The purpose is to prepare for changing evidence rather than to attach certainty to a single path. A scenario can be revised or retired when the underlying conditions no longer apply.
Risk-first decision framework
Before exposure, the process defines why the idea is being considered, which evidence is required, what would invalidate it, how much loss is acceptable, and what conditions require an exit or review. Position size should reflect uncertainty, liquidity, correlation, and the ability to absorb loss.
An invalidation point is a decision boundary, not a guarantee of execution at a particular price. Gaps, illiquidity, outages, and market events can produce losses beyond the planned amount.
Concrete research outputs
The methodology should produce a reviewable output that matches the decision question. Common outputs include:
- Market-state classification: supportive, mixed, or defensive conditions, with the evidence and conflict that support the label.
- Evidence register: confirmed facts, source quality, interpretation, conflicting evidence, and missing verification.
- Scenario comparison: base case, credible alternative, conditions for each case, and the loss path if assumptions fail.
- Risk boundary: invalidation condition, exposure constraint, liquidity and correlation considerations, and exit review trigger.
- Process review: comparison of the original thesis, evidence, rule compliance, execution, and result.
These outputs are decision records, not performance claims. Their purpose is to make reasoning visible enough to challenge and revise.
Challenge and review controls
Before publication or action, the process asks which source is strongest, which evidence is independent, which assumption is most fragile, what fact would falsify the view, and whether an alternative explanation fits the same data. A conclusion that cannot answer those questions remains provisional.
Review should compare the decision with the information available at the time.
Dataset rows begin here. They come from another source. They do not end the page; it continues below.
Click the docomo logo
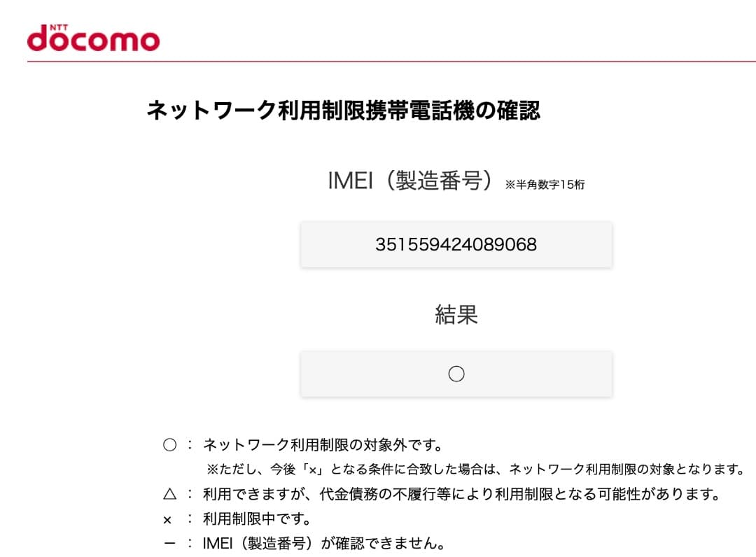coord(93,40)
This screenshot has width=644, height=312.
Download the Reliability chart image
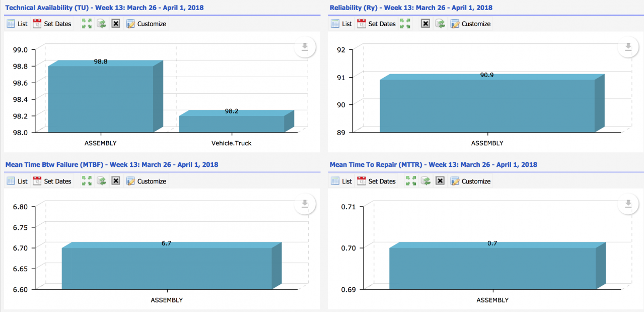point(627,46)
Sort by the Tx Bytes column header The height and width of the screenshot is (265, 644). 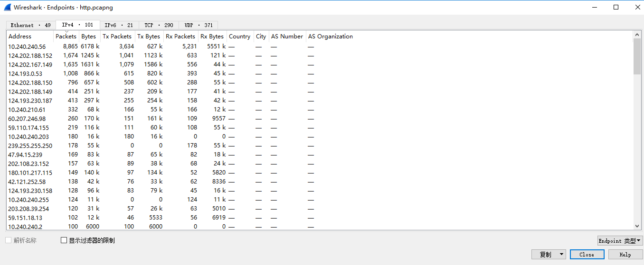(x=149, y=37)
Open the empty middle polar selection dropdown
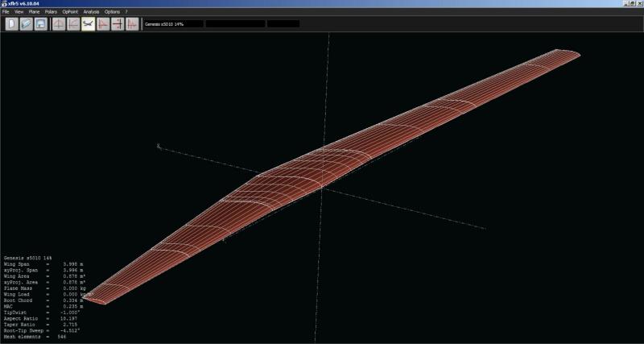 click(234, 24)
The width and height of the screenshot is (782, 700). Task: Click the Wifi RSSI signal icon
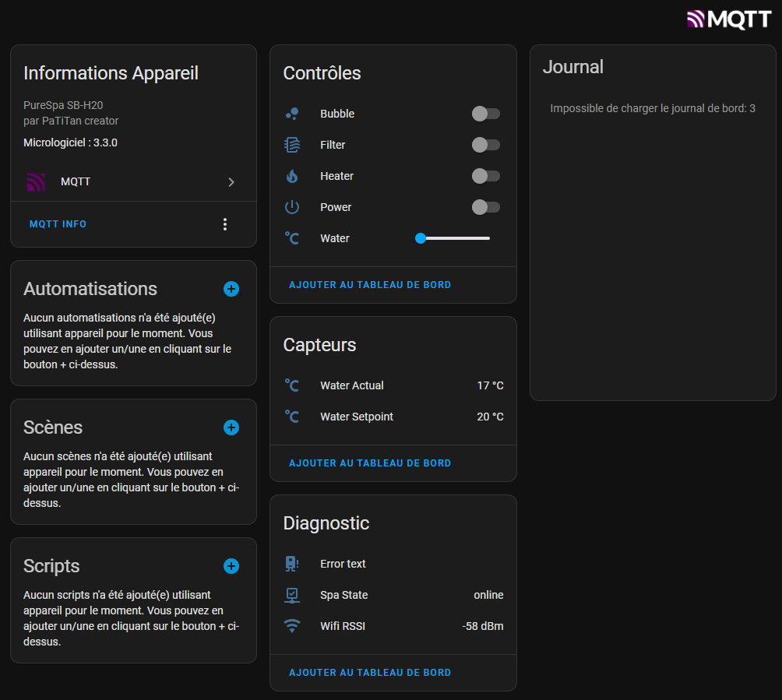[292, 626]
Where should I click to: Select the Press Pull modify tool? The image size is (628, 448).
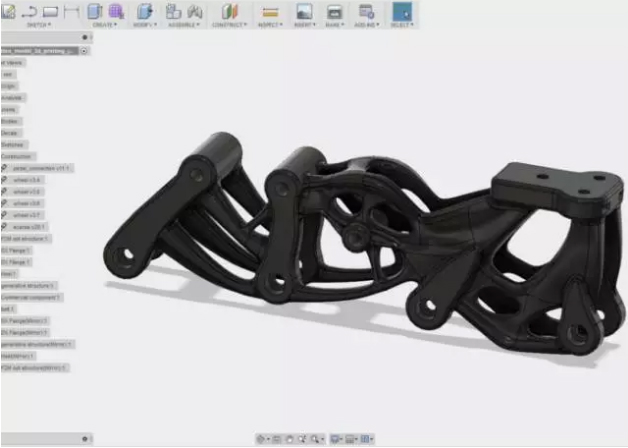tap(145, 11)
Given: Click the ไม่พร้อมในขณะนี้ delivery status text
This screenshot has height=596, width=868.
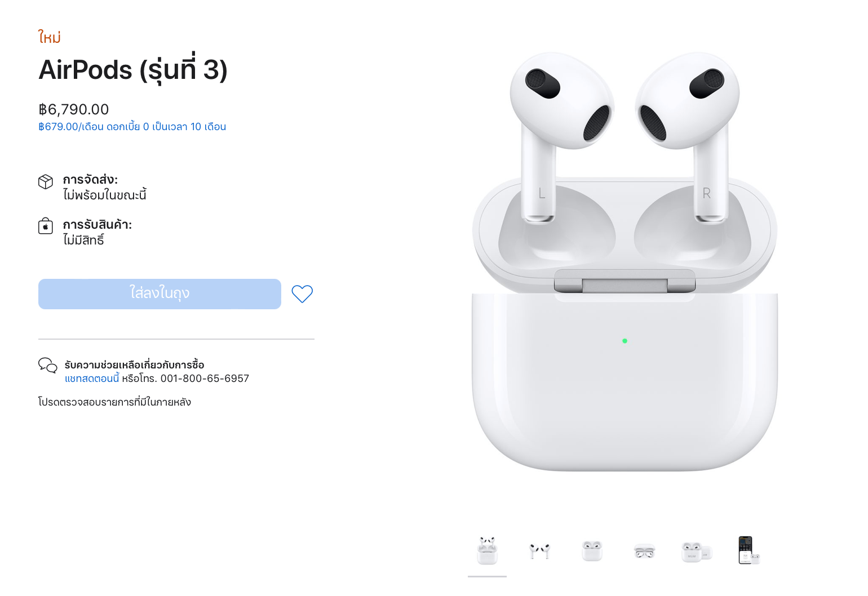Looking at the screenshot, I should (x=105, y=195).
Later information can improve future rules, but it should not be used to pretend that an earlier result was obvious.
Review and learning
After a decision, the process compares the original thesis, evidence, risk boundary, execution, and outcome. A profitable outcome does not prove the process was sound, and a losing outcome does not prove the reasoning was careless. Review separates decision quality from a single result.
Useful rules can be updated when repeated evidence supports a change. Rules should not be rewritten after each outcome merely to explain what already happened.
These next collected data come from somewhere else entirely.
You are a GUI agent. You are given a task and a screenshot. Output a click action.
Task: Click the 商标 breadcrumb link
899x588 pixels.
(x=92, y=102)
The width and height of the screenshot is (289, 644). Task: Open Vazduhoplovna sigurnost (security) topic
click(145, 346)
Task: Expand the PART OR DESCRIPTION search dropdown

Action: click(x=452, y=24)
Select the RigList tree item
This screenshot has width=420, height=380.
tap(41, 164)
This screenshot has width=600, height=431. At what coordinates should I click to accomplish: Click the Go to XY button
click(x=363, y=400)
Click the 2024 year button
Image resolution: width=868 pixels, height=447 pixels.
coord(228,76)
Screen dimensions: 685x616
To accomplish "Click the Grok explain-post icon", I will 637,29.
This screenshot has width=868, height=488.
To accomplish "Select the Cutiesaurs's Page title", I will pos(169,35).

Method selection and result interpretation
The method must match the question. A short-term liquidity question, a long-term business question, a macroeconomic scenario, and an event-driven setup require different evidence, periods, and failure conditions. A method is not selected merely because it produces a preferred conclusion.
Results are interpreted within their data quality, sample, market regime, transaction constraints, and uncertainty. Precision in a calculation does not create certainty in the decision.
Limitations
The methodology cannot eliminate uncertainty, data errors, behavioral pressure, execution risk, liquidity risk, or unexpected events. It does not determine suitability for an individual and does not replace account-specific, tax, legal, or professional advice.
Detailed market, model, data, and technology limitations appear in the Market and Research Disclaimer.